Material to process:
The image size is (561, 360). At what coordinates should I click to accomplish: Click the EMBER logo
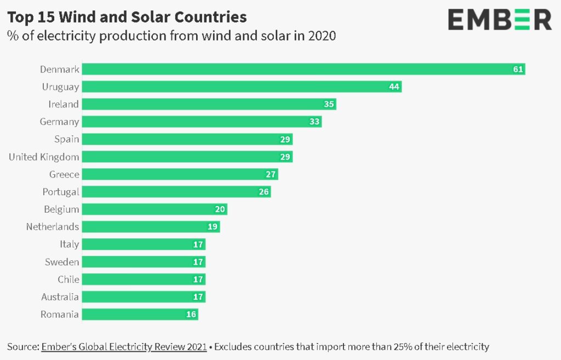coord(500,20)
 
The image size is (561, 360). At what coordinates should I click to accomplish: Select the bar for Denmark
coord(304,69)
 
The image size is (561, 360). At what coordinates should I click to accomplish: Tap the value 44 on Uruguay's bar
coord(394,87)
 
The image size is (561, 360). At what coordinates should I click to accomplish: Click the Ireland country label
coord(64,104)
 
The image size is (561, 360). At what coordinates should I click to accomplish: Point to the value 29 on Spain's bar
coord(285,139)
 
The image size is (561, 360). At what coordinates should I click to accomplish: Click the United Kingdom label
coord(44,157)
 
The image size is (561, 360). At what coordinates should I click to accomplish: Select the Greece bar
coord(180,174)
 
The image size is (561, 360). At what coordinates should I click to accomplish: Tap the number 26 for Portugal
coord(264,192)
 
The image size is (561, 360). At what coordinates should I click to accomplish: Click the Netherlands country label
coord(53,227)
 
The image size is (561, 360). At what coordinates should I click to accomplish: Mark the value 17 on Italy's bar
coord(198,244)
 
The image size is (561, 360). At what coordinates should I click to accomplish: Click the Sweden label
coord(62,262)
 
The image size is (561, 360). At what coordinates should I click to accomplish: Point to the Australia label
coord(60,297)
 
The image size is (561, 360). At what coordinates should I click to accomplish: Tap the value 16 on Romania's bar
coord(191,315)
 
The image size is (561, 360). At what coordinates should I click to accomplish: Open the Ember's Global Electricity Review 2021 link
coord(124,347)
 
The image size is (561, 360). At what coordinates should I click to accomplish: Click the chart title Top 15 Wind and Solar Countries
---
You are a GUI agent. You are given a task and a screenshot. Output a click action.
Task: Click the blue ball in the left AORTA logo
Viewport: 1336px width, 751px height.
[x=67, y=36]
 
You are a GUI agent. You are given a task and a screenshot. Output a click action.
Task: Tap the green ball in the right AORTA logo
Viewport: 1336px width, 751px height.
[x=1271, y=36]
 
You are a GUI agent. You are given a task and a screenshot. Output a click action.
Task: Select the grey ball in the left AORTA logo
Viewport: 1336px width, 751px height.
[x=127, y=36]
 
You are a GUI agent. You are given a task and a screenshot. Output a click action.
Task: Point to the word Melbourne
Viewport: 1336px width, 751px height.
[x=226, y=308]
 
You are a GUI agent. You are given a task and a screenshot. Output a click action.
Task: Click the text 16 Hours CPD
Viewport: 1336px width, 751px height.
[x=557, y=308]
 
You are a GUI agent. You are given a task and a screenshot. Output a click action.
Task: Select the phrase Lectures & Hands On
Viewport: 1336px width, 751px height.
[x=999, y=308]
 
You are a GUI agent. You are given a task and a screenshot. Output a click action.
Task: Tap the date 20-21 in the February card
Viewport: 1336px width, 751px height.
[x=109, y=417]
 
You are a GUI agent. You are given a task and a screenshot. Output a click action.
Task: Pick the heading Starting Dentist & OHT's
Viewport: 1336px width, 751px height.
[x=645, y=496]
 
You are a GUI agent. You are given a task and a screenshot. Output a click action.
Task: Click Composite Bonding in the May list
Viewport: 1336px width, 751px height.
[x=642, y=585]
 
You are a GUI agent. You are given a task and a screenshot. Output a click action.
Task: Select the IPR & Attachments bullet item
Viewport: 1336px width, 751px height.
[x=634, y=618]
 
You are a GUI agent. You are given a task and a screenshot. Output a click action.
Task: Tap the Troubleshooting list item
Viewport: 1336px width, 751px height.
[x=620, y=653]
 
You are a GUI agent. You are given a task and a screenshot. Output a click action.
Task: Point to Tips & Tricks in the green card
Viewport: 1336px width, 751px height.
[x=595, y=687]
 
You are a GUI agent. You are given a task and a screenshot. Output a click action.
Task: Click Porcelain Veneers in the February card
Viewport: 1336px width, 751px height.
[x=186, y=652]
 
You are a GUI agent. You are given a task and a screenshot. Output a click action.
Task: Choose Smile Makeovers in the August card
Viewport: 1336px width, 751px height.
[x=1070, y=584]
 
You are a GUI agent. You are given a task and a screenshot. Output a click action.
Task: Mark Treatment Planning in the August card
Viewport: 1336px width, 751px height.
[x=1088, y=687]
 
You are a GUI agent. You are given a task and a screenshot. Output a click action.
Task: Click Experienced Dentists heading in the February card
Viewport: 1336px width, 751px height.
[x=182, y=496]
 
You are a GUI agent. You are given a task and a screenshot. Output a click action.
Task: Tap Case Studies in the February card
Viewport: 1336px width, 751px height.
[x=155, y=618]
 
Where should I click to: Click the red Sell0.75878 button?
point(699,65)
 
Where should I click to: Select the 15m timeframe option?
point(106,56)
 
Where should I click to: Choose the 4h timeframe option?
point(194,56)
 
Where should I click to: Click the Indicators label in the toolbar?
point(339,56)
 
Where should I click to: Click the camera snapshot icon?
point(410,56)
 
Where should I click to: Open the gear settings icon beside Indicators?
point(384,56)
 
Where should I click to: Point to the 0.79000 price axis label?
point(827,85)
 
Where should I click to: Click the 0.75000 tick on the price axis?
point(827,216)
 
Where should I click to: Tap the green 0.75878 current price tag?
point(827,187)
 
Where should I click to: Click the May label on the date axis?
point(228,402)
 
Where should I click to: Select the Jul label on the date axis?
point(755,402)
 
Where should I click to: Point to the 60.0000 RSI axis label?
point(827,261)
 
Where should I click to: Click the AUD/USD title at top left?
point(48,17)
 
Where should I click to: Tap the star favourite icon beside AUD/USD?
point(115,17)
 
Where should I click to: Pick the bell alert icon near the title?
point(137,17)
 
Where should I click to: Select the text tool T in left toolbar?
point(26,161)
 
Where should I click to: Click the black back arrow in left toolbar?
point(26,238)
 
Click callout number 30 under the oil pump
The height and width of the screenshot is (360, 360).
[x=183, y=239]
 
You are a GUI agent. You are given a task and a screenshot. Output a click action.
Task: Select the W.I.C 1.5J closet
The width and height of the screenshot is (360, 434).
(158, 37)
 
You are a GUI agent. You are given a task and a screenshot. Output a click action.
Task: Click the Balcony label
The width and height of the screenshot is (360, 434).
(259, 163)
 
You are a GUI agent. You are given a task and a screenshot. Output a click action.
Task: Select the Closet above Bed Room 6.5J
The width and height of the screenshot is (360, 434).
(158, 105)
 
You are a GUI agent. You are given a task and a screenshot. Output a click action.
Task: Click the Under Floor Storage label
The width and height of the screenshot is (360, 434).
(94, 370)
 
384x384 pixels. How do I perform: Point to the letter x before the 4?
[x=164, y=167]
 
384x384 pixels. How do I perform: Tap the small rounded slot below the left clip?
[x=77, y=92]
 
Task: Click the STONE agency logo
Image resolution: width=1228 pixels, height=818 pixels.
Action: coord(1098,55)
--
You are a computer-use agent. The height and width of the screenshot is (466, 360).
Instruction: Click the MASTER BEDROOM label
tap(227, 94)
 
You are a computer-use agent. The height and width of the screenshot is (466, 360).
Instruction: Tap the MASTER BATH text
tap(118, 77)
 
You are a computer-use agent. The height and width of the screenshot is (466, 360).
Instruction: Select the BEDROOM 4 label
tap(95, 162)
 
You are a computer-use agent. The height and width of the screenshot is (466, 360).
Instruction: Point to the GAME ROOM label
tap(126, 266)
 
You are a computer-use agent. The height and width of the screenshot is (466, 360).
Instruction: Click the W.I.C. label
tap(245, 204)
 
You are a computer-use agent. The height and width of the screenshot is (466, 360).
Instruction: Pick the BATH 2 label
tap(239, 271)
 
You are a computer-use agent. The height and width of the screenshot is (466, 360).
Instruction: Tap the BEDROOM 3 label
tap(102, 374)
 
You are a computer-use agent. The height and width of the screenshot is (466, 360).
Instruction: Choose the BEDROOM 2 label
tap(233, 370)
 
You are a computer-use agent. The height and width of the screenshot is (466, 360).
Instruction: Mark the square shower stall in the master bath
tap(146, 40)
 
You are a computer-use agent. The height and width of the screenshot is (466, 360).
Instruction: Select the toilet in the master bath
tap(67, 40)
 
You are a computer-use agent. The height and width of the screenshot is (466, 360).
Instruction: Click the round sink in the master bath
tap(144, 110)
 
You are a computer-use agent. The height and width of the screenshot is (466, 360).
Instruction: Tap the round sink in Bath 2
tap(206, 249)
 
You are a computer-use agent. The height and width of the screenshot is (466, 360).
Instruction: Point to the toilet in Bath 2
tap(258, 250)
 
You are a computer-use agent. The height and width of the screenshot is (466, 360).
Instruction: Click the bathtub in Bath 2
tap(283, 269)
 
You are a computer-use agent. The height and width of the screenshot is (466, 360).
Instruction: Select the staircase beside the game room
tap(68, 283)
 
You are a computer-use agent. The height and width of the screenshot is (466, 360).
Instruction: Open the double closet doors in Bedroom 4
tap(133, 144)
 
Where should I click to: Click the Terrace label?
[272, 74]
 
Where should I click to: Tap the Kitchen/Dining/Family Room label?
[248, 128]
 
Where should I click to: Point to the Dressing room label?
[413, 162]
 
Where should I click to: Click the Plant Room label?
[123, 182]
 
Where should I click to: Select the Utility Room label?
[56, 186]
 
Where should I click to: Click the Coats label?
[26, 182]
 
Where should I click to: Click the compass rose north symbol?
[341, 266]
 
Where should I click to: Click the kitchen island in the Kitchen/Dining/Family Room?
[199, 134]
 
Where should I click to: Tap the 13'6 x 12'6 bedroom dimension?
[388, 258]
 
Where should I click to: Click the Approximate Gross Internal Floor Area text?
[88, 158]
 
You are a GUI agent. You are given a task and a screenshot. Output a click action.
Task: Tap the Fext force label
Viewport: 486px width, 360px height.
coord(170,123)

Exercise instructions: From the material above, extract the part that opens with the line containing "Where should I click to: Pick" and closes with the line containing "point(26,238)", including both of those lines, and reproduce it with every character unchanged.

Correct answer:
Where should I click to: Pick the bell alert icon near the title?
point(137,17)
 
Where should I click to: Select the text tool T in left toolbar?
point(26,161)
 
Where should I click to: Click the black back arrow in left toolbar?
point(26,238)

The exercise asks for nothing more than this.